<136>originales de la reine de Pologne, qui donnait des avis à ce général de tout ce qu'elle savait des Prussiens, et lui suppéditait quelques projets de surprise; le Roi envoya ces originaux à M. de Finck,b commandant de Dresde, pour les montrer à la Reine, afin qu'elle comprît qu'on était au fait de toutes ses manigances.

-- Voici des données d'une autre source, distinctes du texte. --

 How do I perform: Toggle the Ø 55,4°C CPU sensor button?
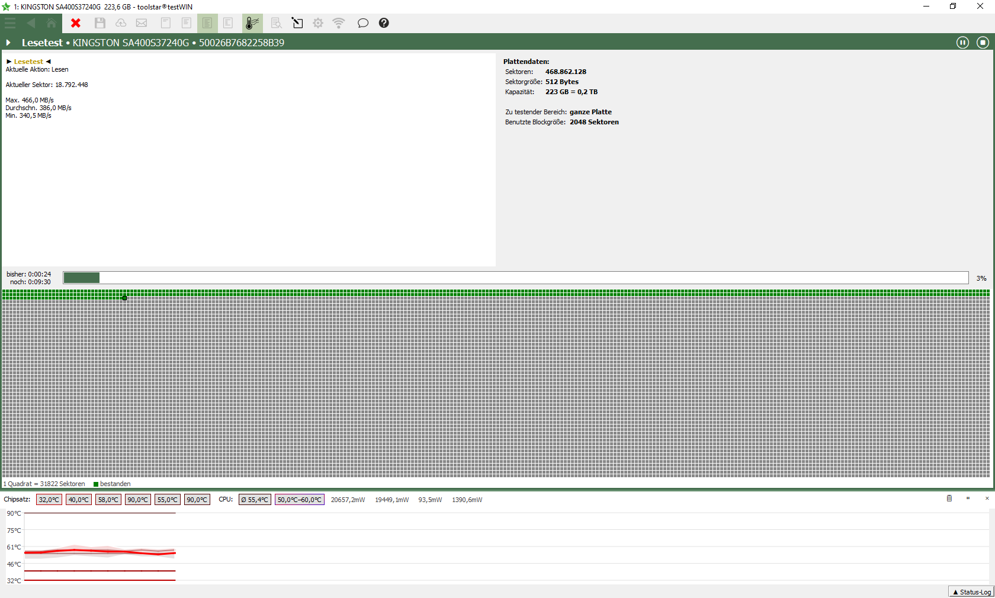tap(255, 500)
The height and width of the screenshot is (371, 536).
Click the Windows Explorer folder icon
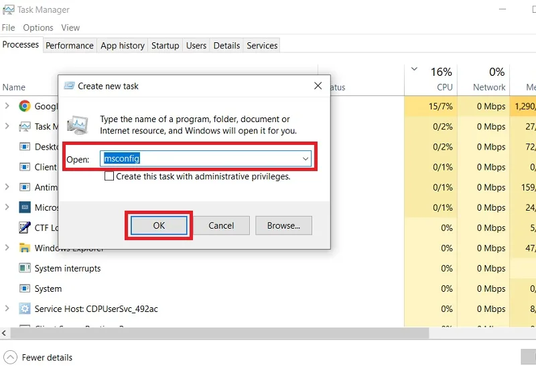(x=25, y=248)
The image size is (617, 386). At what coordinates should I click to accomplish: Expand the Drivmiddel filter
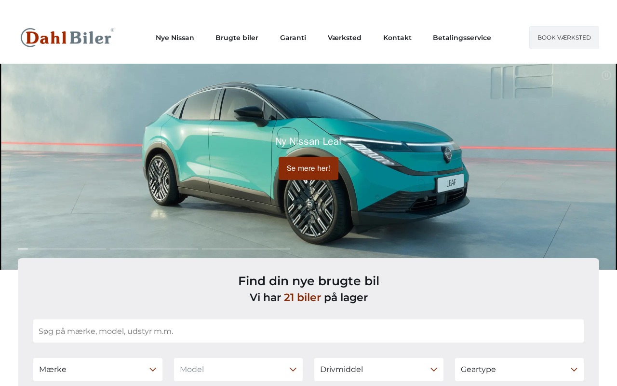[x=379, y=370]
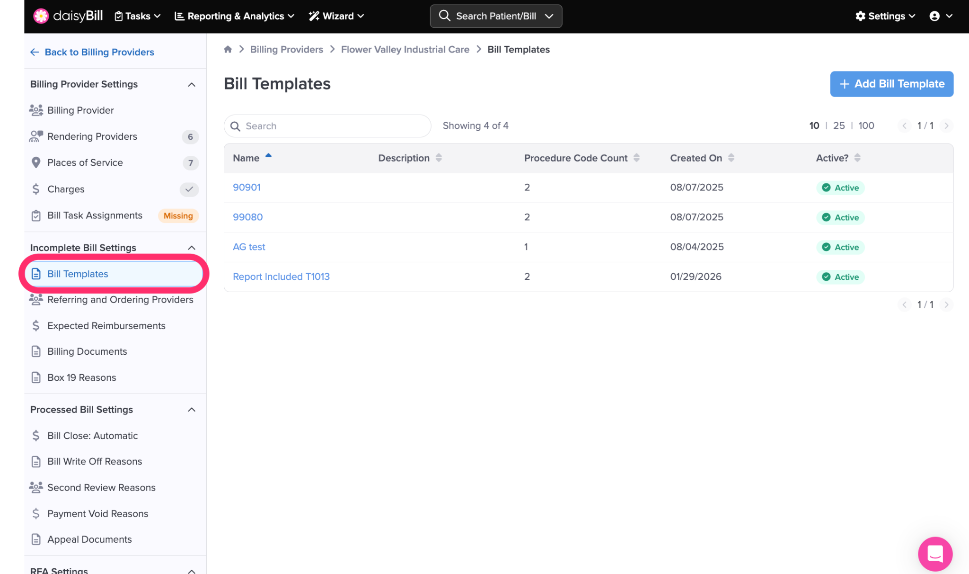Click the user account avatar icon
Image resolution: width=969 pixels, height=574 pixels.
click(x=934, y=16)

Le Roi détacha cinq bataillons de Bernstadt pour prendre poste à Görlitz, et avec le gros de l'armée il marcha droit aux Autrichiens. Le maréchal Daun campait encore à l'Eckartsberg; il ne fit faire qu'un mouvement à ses troupes, pour qu'elles présentassent le front aux Prussiens. Ce poste était inattaquable : à la gauche, une montagne taillée en forme de bastion, hérissée de soixante pièces de douze livres, flanquait la moitié de son armée; devant son front s'étend dans un bas-fond le village de Wittgenau, au long duquel coule un ruisseau entre des rochers escarpés. Trois chemins se présentaient pour traverser ce village, qui menaient à l'ennemi, dont le plus large pouvait contenir une voiture. La droite du maréchal s'appuyait à la Neisse; au delà de cette rivière campait M. de Nadasdy, avec la réserve de l'armée, sur une hauteur d'où il pouvait, avec trente pièces de gros calibre, balayer tout le front de l'armée impériale. Les deux armées n'étaient séparées que par le fond de Wittgenau; toute la journée se passa à se canonner réciproquement. Le lendemain, on fit passer la Neisse à Hirschfeld à un corps aux ordres de M. de Winterfeldt, pour reconnaître s'il n'y aurait pas moyen d'engager une affaire avec M. de Nadasdy; ce qui aurait engagé le maréchal Daun à le secourir, et aurait donné lieu à un combat général : mais la difficulté du terrain s'opposa encore à cette entreprise, et il fallut y renoncer. Ç'aurait été d'un grand avantage si, dans ces circonstances, le Roi avait pu engager une affaire décisive : il n'avait aucun temps à perdre; un gros de Français était à Erfurt; l'armée du duc de Cumberland était recognée à Stade; le duché de Magdebourg et la Vieille-Marche, exposés aux incursions des Français; une armée suédoise avait passé la Peene près d'Anclam; les troupes des cercles étaient en
b Le Roi nomma le colonel Frédéric-Auguste de Finck commandant de Dresde le 30 août 1757, et général-major le 10 novembre de la même année. Le 25 février 1759, cet officier fut promu au grade de lieutenant-général.